#### CONSIGNE:
Recopiez mot pour mot l'intégralité du texte sur la protection temporaire des personnes résidant en Ukraine.

#### TEXTE PRÉSENTÉ:
-*-*-
Selon le communiqué de presse du Conseil de l’Union européenne du 4 mars 2022, « les ressortissants ukrainiens, ainsi que les ressortissants de pays tiers ou les apatrides bénéficiant de la protection internationale en Ukraine et les membres de leurs familles bénéficieront de la protection temporaire s’ils résidaient en Ukraine le 24 février 2022 ou avant ce jour.

Pour les ressortissants de pays tiers résidant en Ukraine le 24 février ou avant ce jour qui détiennent un permis de séjour permanent et ne peuvent pas retourner en toute sécurité dans leur pays d’origine, les États membres appliquent soit une protection temporaire, soit une protection adéquate en vertu de leur droit national.

Les États membres peuvent également appliquer cette décision à d’autres personnes, y compris tout ressortissant de pays tiers résidant légalement en Ukraine et qui n’est pas en mesure de retourner en toute sécurité dans son pays d’origine, ainsi qu’aux Ukrainiens qui ont fui peu de temps avant le 24 février ou qui se trouvaient sur le territoire de l’UE juste avant cette date, par exemple pour des vacances ou pour leur travail. »
-*-*-
#### DONNÉES SOURCES:
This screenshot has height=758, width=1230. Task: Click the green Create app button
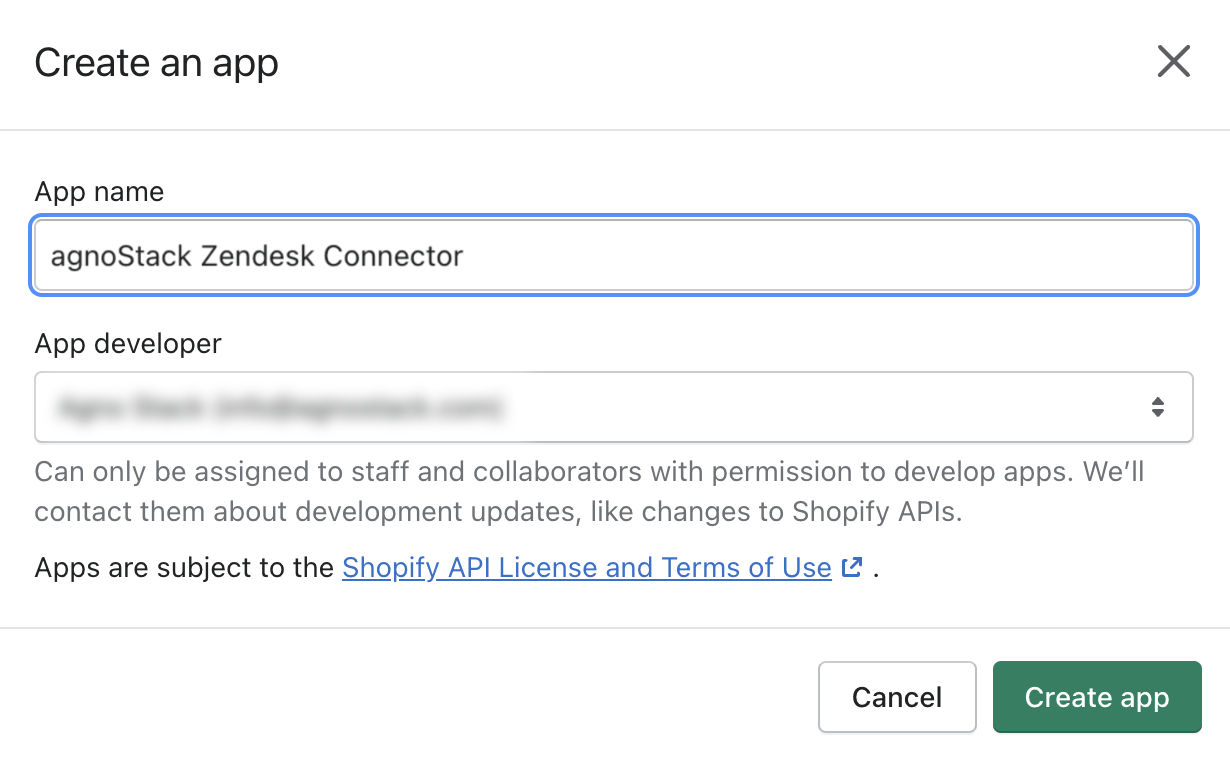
-*-*-
#### CORRIGÉ:
Selon le communiqué de presse du Conseil de l’Union européenne du 4 mars 2022, « les ressortissants ukrainiens, ainsi que les ressortissants de pays tiers ou les apatrides bénéficiant de la protection internationale en Ukraine et les membres de leurs familles bénéficieront de la protection temporaire s’ils résidaient en Ukraine le 24 février 2022 ou avant ce jour.

Pour les ressortissants de pays tiers résidant en Ukraine le 24 février ou avant ce jour qui détiennent un permis de séjour permanent et ne peuvent pas retourner en toute sécurité dans leur pays d’origine, les États membres appliquent soit une protection temporaire, soit une protection adéquate en vertu de leur droit national.

Les États membres peuvent également appliquer cette décision à d’autres personnes, y compris tout ressortissant de pays tiers résidant légalement en Ukraine et qui n’est pas en mesure de retourner en toute sécurité dans son pays d’origine, ainsi qu’aux Ukrainiens qui ont fui peu de temps avant le 24 février ou qui se trouvaient sur le territoire de l’UE juste avant cette date, par exemple pour des vacances ou pour leur travail. »